Ingredients

The following ingredients have 4 Servings
  • 50g (⅓ cup) cashews
  • 100ml (3 oz) coconut milk
  • 1.25ml (¼ tsp) salt
  • 1.25ml (¼ tsp) ground cumin
  • 1 large courgette
  • 5ml (1 tbsp) coconut oil
  • 2.5ml (½ tsp) mustard seeds
  • 1 green chilli, finely chopped
  • 2.5ml (½ tsp) salt
  • 45ml (3 tbsp) pumpkin seeds, toasted [optional]
  • ½ lime, juiced

Instruction

  • To make the sauce, place the cashews, milk, salt and cumin in a bowl and leave to soak for at least an hour or overnight.

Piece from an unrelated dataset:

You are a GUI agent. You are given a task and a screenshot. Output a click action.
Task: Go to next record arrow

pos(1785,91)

If leaving overnight, leave it in the fridge.
  • When ready to make the salad, place the courgette in a spiralizer to make the courgetti, or if you don’t have a spiralizer, use a potato peeler to make long, thin slices.
  • Place the soaked sauce ingredients into a blender or food processor and blend together until smooth, then set aside.

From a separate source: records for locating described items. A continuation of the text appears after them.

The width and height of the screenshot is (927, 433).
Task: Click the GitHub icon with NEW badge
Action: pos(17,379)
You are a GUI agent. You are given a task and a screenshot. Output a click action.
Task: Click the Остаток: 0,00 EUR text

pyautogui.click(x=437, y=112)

  • In a large saucepan, heat the coconut oil, then add the mustard seeds. Once they pop, add the chilli.
  • Next add the ground turmeric and stir for a few seconds, then pour the blended sauce into the saucepan and add the courgetti and salt.
  • Stir the sauce and courgetti lightly then taste the sauce and add more salt or lime if needed.
  • Serve the dish immediately with pumpkin seeds sprinkled on top.